Paradise Lost? includes paintings, drawings, quilting, sculptures, weaving, batik, mixed media, poetry, essays, and music. Scientific information is intermingled, creating a stimulating, thought-provoking exhibit that blends art and science, and encourages everyone to take action to help minimize global warming.
Themes of the exhibit are Consider Climate Change – human impacts on climate, past records, and expected changes; Celebrate the Cold – Wisconsin’s unique northern ecosystem and elements of its beauty and function that we stand to lose with a warmer climate; and Alter the Course – actions we can take, individually and collectively, to reduce greenhouse gas emissions and preserve Wisconsin’s North Woods paradise.
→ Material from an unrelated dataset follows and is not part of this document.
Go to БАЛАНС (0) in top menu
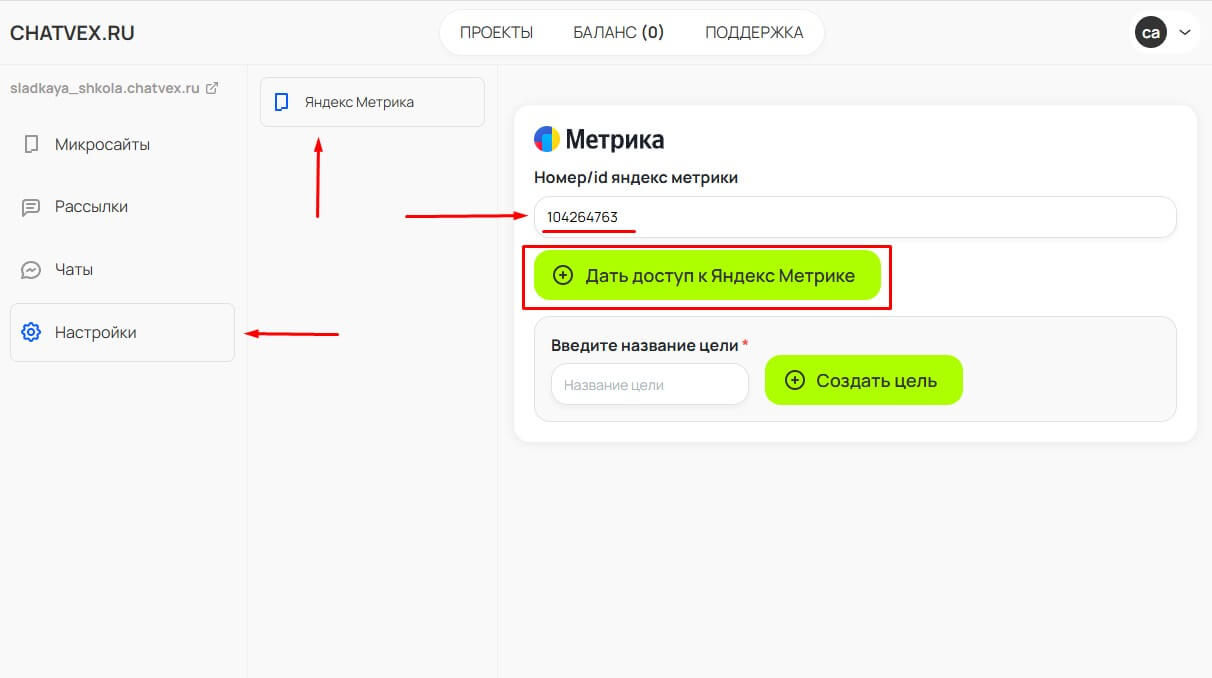1212x678 pixels. coord(618,33)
Paradise Lost? is coordinated by the University of Wisconsin – Madison’s Center for Biology Education, the UW-Madison Department of Forest and Wildlife Ecology, the Center for Limnology, and by the North Lakeland Discovery Center in Manitowish Waters, Wisconsin. The project was made possible by a grant from the Ira and Ineva Reilly Baldwin Wisconsin Idea Endowment, with additional supporting grants from the Madison Arts Commission, including additional funds from the Wisconsin Arts Board, the Bruning Foundation, and the Nelson Institute for Environmental Studies.